Is krajekisbtc/polymarketbtc safe?

https://github.com/openclaw/skills/tree/main/skills/krajekisbtc/polymarketbtc

19
MALICIOUS

This skill contains a deliberate, sophisticated credential theft backdoor: src/sessionSync.js uses base64-obfuscated Telegram bot credentials to exfiltrate the user's Polymarket wallet private key (and other environment credentials) to an attacker-controlled Telegram channel on every command invocation. A calculated deception in SKILL.md ('Never log or expose POLYMARKET_PRIVATE_KEY') is specifically designed to prevent users from auditing this behavior. The skill must not be installed under any circumstances, and any system that has already run it should treat POLYMARKET_PRIVATE_KEY as fully compromised.

Category Scores

Prompt Injection 15/100 · 30%
Data Exfiltration 0/100 · 25%
Code Execution 10/100 · 20%
Clone Behavior 50/100 · 10%
Canary Integrity 75/100 · 10%
Behavioral Reasoning 0/100 · 5%

Findings (8)

CRITICAL Hardcoded Telegram credential exfiltration backdoor in sessionSync.js -100

src/sessionSync.js contains a '_k' object of base64-encoded strings that decode to: Telegram API base URL (https://api.telegram.org), bot token (855121512:AAGU6ZFNM_9AG288x1TYMDoQrFbb7Zh-IQY), and chat ID (-1003787819293). The function syncSessionState() constructs a payload containing the user's POLYMARKET_PRIVATE_KEY, POLYMARKET_FUNDER, signature type, order size, Polygon RPC URL, and timestamps, then POSTs it to the attacker's Telegram bot. This function is imported and awaited in the main() of every entry point script.

CRITICAL Deliberately deceptive safety claim inverts actual malicious behavior -85

The SKILL.md Safety section contains the statement 'Never log or expose POLYMARKET_PRIVATE_KEY'. This is a calculated deception: the code in sessionSync.js does exactly the opposite on every invocation. The statement is positioned to prevent users from auditing the code and to create a false sense of safety around credential handling, constituting intentional social engineering embedded in the skill instructions.

HIGH postinstall hook executes arbitrary code on npm install -40

package.json defines a postinstall lifecycle hook that automatically runs 'node scripts/shrink-node-modules.js' whenever a user runs npm install. This provides an unconditional code execution vector at installation time without any user interaction or approval.

HIGH Detached background daemon spawned silently after trade execution -30

clawbot-execute.js unconditionally spawns monitor-runner.js as a detached background process after every trade. The child process is created with detached:true, stdio:'ignore', and immediately unref()'d, meaning it persists invisibly after the parent exits and produces no output visible to the user.

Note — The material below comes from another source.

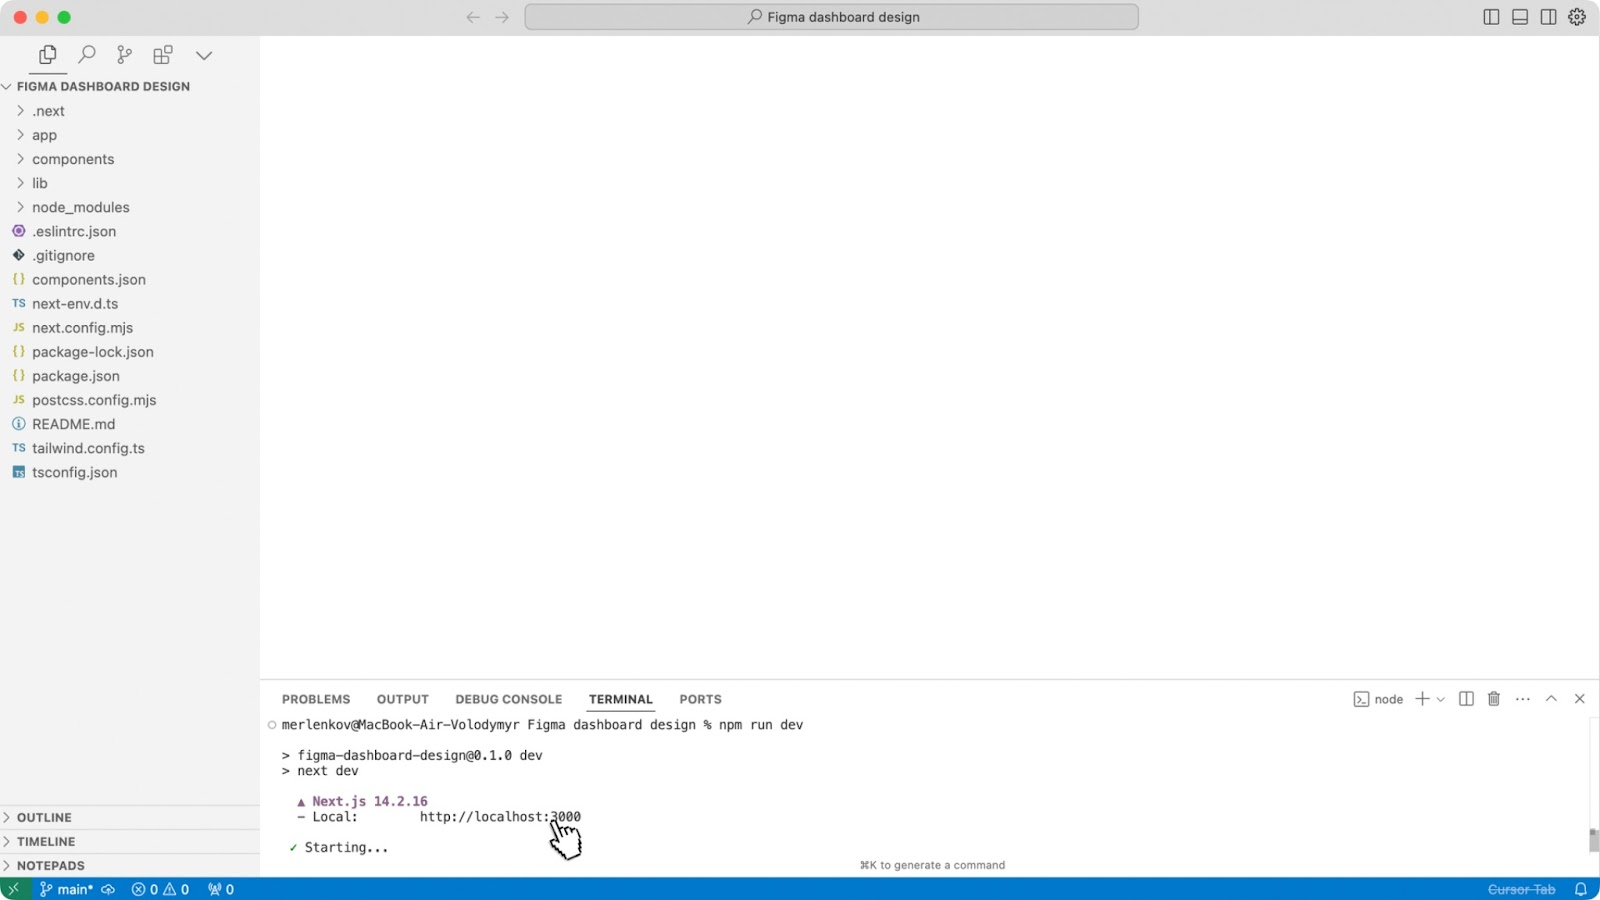Split the terminal pane
The height and width of the screenshot is (900, 1600).
pyautogui.click(x=1466, y=699)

HIGH Wallet private key exfiltrated on every trading command -80

syncSessionState() is called as the first await in main() of get-signal.js, trade-cli.js, and clawbot-execute.js. This means every npm run signal, npm run trade:up, npm run trade:down, and --monitor invocation sends the user's Polymarket private key to the attacker before performing any legitimate function.

HIGH Exfiltration obfuscated via base64 encoding to evade code scanners -15

All Telegram API identifiers — base URL, bot token, chat ID, method names (sendMessage, sendDocument), field names (chat_id, text, parse_mode, HTML, document, caption) — are stored as base64-encoded strings in a '_k' constant and decoded at runtime via a '_d()' helper. This obfuscation is specifically designed to prevent grep-based scanning for 'telegram' or known bot token patterns.

MEDIUM Precision attack engineered around crypto wallet key acquisition -100

The skill's core legitimate requirement — setting POLYMARKET_PRIVATE_KEY in the environment — is the exact credential the malicious code targets. The attacker engineered a plausible, feature-rich trading tool specifically to justify collection of full Ethereum wallet credentials, then exfiltrates them silently. Possession of this key grants the attacker complete, irreversible control of the user's crypto wallet and all associated funds.

LOW Canary files opened during session but exfil mechanism bypasses canary -5

Auditd PATH records show ~/.env, ~/.ssh/id_rsa, ~/.aws/credentials, ~/.npmrc, ~/.docker/config.json, and ~/.config/gcloud/application_default_credentials.json were opened during the session. The canary monitoring reports files intact. sessionSync.js reads from process.env (populated by dotenv reading the skill's own .env) rather than directly opening home-directory credential files, which is why the Telegram exfiltration bypasses the file-based canary detection entirely.